During the "starving time," Adam and Franz
returned to Powhatan, the alternative being death by starvation or disease. They may not have known that Samuel had been killed.
After the starving time, the English decided to abandon the settlement.
"On June 7, 1610, the settlers, except some of the Poles and Dutchmen who were with Powhatan, boarded their ship and started down the James," writes Hatch.
"The next morning, while still in
the river, advance word reached [them] that Lord Delaware had arrived at Point Comfort on the way to Jamestown and was bringing 150 settlers and a generous supply ... "On June 10, Delaware reached 'James
Citty" and made his landing ... With the arrival of Delaware, the settlement was given new life and new hope."

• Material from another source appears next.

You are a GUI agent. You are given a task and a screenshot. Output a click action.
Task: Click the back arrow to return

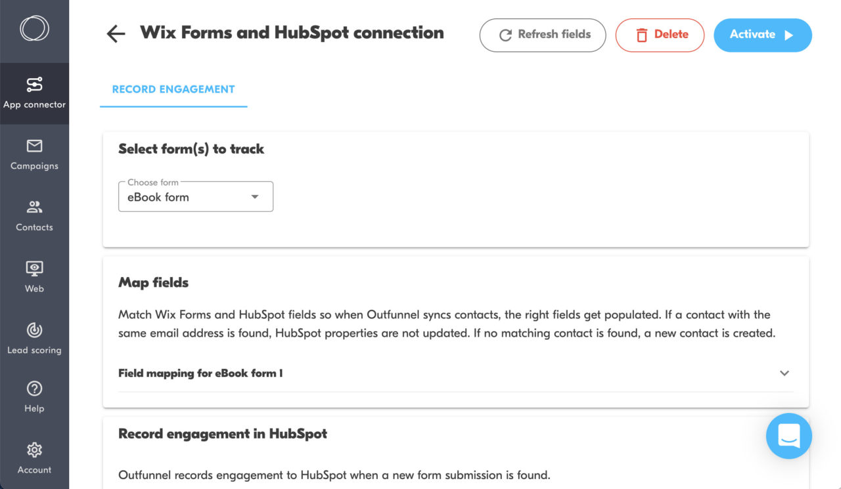[x=115, y=33]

The Swiss German Volday [or Waldi), who had gone back to England with Captain Samuel
Argall in 1609 to report to the Company, returned with Lord Delaware to resume prospecting for minerals. Volday, however, died of a disease, as did the majority of the early settlers. Delaware himself took sick.
When the German carpenters Adam and Franz heard that the English were re-establishing their settlement, they tried to rejoin them, but Powhatan " caused his men to beat out their brains," states a
contemporary report. The fact that the two German carpenters were killed trying to get away from Powhatan is surely proof that they were not collaborators.